Visualize a regression with splines

23

The EFFECT statement is supported by more than a dozen SAS/STAT regression procedures. Among other things, it enables you to generate spline effects that you can use to fit nonlinear relationships in data. Recently there was a discussion on the SAS Support Communities about how to interpret the parameter estimates of spline effects. This article answers that question by visualizing the spline effects.

An overview of generated effects

Spline effects are powerful because they enable you to use parametric models to fit nonlinear relationships between an independent variable and a response. Using spline effects is not much different than use polynomial effects to fit nonlinear relationships. Suppose that a response variable, Y, appears to depend on an explanatory variable, X, in a complicated nonlinear fashion. If the relationship looks quadratic or cubic, you might try to capture the relationship by introducing polynomial effects. Instead of trying to model Y by X, you might try to use X, X2, and X3.

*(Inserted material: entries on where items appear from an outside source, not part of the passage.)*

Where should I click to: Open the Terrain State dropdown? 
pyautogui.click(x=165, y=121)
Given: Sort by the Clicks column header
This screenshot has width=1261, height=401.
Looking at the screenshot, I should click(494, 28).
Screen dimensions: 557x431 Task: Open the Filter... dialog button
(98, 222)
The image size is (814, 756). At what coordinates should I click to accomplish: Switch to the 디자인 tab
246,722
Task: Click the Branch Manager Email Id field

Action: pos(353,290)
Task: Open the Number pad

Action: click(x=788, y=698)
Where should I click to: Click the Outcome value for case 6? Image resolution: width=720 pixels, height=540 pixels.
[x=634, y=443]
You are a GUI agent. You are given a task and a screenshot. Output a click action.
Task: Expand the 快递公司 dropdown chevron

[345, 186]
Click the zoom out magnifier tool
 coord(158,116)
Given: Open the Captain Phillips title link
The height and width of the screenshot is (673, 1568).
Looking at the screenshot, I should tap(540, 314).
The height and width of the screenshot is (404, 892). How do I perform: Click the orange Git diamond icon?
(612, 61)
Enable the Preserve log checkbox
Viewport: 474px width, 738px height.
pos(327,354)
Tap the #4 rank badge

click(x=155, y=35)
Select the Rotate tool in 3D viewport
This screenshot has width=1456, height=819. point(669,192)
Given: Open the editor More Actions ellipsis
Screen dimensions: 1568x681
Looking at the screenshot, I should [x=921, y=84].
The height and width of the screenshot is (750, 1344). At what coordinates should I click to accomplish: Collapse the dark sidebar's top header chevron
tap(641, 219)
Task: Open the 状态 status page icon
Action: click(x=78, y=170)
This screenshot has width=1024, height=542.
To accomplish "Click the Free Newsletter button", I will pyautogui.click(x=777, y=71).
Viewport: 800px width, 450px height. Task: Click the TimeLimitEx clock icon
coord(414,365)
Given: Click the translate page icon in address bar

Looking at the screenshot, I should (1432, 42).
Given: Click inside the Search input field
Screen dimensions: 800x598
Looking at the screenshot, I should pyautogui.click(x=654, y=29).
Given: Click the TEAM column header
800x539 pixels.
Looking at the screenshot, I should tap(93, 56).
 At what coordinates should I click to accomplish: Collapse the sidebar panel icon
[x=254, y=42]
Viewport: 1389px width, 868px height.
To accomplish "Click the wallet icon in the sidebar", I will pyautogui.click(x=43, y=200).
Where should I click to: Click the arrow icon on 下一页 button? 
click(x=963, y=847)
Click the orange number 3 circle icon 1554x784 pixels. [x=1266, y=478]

Strictly speaking, polynomial effects do not need to be centered at the origin. You could translate the polynomial by some amount, k, and use shifted polynomial effects such as (X-k), (X-k)2, and (X-k)3. Or you could combine these shifted polynomials with polynomials at the origin. Or use shifted polynomials that are shifted by different amounts, such as by the constants k1, k2, and k3.

Spline effects are similar to (shifted) polynomial effects. The constants (such as k1, k2, k3) that are used to shift the polynomials are called knots. Knots that are within the range of the data are called interior knots. Knots that are outside the range of the data are called exterior knots or boundary knots. You can read about the various kinds of spline effects that are supported by the EFFECT statement in SAS. Rather than rehash the mathematics, this article shows how you can use SAS to visualize a regression that uses splines. The visualization clarifies the meaning of the parameter estimates for the spline effects.

Output and visualize spline effects

This section shows how to output the spline effects into a SAS data set and plot the spline effects. Suppose you want to predict the MPG_City variable (miles per gallon in the city) based on the engine size. Because we will be plotting curves, the following statements sort the data by the EngineSize variable. Then the OUTDESIGN= option on the PROC GLMSELECT statement writes the spline effects to the Splines data set. For this example, I am using restricted cubic splines and four evenly spaced internal knots, but the same ideas apply to any choice of spline effects.

proc sort data=sashelp.cars out=cars(keep=mpg_city EngineSize model);
   by EngineSize;
run;
 
/* Fit data by using restricted cubic splines.
   The EFFECT statement is supported by many procedures: GLIMMIX, GLMSELECT, LOGISTIC, PHREG, ... */
title "Restricted TPF Splines";
title2 "Four Internal Knots";
proc glmselect data=cars outdesign(addinputvars fullmodel)=Splines; /* data set contains spline effects */
   effect spl = spline(EngineSize / details       /* define spline effects */
                naturalcubic basis=tpf(noint)     /* natural cubic splines, omit constant effect */
                knotmethod=equal(4));             /* 4 evenly spaced interior knots */
   model mpg_city = spl / selection=none;         /* fit model by using spline effects */
   ods select ParameterEstimates SplineKnots;
   ods output ParameterEstimates=PE;
quit;

The SplineKnots table shows the locations of the internal knots. There are four equally spaced knots because the procedure used the KNOTMETHOD=EQUAL(4) option. The ParameterEstimates table shows estimates for the regression coefficients for the spline effects, which are named "Spl 1", "Spl 2", and so forth. In the Splines data set, the corresponding variables are named Spl_1, Spl_2, and so forth.

But what do these spline effects look like? The following statements plot the spline effects versus the EngineSize variable, which is the variable from which the effects are generated:

proc sgplot data=Splines;
   series x=EngineSize y=Intercept / curvelabel;
   series x=EngineSize y=spl_1 / curvelabel;
   series x=EngineSize y=spl_2 / curvelabel;
   series x=EngineSize y=spl_3 / curvelabel;
   refline 2.7 4.1 5.5 / axis=x lineattrs=(color="lightgray");
   refline 6.9 / axis=x label="upper knot" labelloc=inside lineattrs=(color="lightgray");
   yaxis label="Spline Effect";
run;

As stated in the documentation for the NATURALCUBIC option, these spline effects include "an intercept, the polynomial X, and n – 2 functions that are all linear beyond the largest knot," where n is the number of knots. This example uses n=4 knots, so Spl_2 and Spl_3 are the cubic splines. You will also see different spline effects if you change to one of the other supported spline methods, such as B-splines or the truncated power functions. Try it!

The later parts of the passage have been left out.